10. There is no allegation and no evidence in the plaint or anywhere else on record as to who among the co-sharers of the plaintiff were working the mines, and if so to what extent on the date of the vesting in the State. Even if they had been so working the normal term of a lease is 20 years and that term would have come to an end even in 1972.
11. It would not, therefore, be possible to give effect to the consent decree passed by the Trial Court in respect of the mines. Nor is it possible, as contended on behalf of the appellant to pass a final decree in respect of bakhast and zirat lands in favour of the plaintiff and then leave the preliminary decree in respect of the mines untouched leaving the plaintiff to put in a fresh application for final decree in respect of the mines. The subject is too complicated to be dealt with in the final decree proceedings in the suit. The plaintiff would have to make proper allegations as to which among his co-sharers were operating the mines in 1952. If they have been operating any mines it may be that the appellant would be entitled to a share. But if the term of the mining lease has come to an end it would be a matter of accounting between the co-sharers who had actually worked the mines and the appellant. The first respondent has disclaimed all interest in the mines. If all the mines are being worked by lessees no question of the appellant being entitled to any rights would arise at all. If there had been a renewal of the mining leases a further question whether the plaintiff would be entitled to a share in them would arise.

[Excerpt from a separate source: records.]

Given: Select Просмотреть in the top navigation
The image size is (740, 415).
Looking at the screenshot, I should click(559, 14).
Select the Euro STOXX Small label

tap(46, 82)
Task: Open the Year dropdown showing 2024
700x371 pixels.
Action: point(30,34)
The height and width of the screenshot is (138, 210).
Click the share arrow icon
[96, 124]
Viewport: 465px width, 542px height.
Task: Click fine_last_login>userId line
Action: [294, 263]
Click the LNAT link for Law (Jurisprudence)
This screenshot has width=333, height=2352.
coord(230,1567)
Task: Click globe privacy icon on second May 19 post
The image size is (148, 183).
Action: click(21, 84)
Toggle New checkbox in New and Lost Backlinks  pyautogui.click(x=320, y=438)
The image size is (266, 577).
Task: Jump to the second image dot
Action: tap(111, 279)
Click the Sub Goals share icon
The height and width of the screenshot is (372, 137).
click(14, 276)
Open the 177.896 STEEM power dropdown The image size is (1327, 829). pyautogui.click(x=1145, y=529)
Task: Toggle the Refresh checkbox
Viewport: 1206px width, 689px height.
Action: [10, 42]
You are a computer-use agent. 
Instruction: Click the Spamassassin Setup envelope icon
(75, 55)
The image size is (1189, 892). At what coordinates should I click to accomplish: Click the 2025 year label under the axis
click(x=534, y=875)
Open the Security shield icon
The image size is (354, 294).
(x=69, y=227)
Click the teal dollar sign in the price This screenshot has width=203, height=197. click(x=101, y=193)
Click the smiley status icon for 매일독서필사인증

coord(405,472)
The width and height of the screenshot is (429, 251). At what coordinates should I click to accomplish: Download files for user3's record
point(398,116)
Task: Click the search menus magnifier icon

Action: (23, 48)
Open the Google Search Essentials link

12. The best thing that could be done in the circumstances is, therefore, to uphold the judgment and decree of the High Court in respect of the mines leaving it to the plaintiff to file a suit, if he is 30 advised for such relief as he may consider available to him. The judgment of the High Court would be modified to the extent that there will be a final decree in favour of the appellant in respect of the bakhast and zirat lands subject to laws regarding ceiling on lands in force in Bihar State. Though we have held that the High Court was in error in holding that the plaintiff was not entitled to any share in the mines unless he was himself directly working those mines he will have to work out his remedies in respect of the mines by a separate suit. In the circumstances the parties would bear their own costs.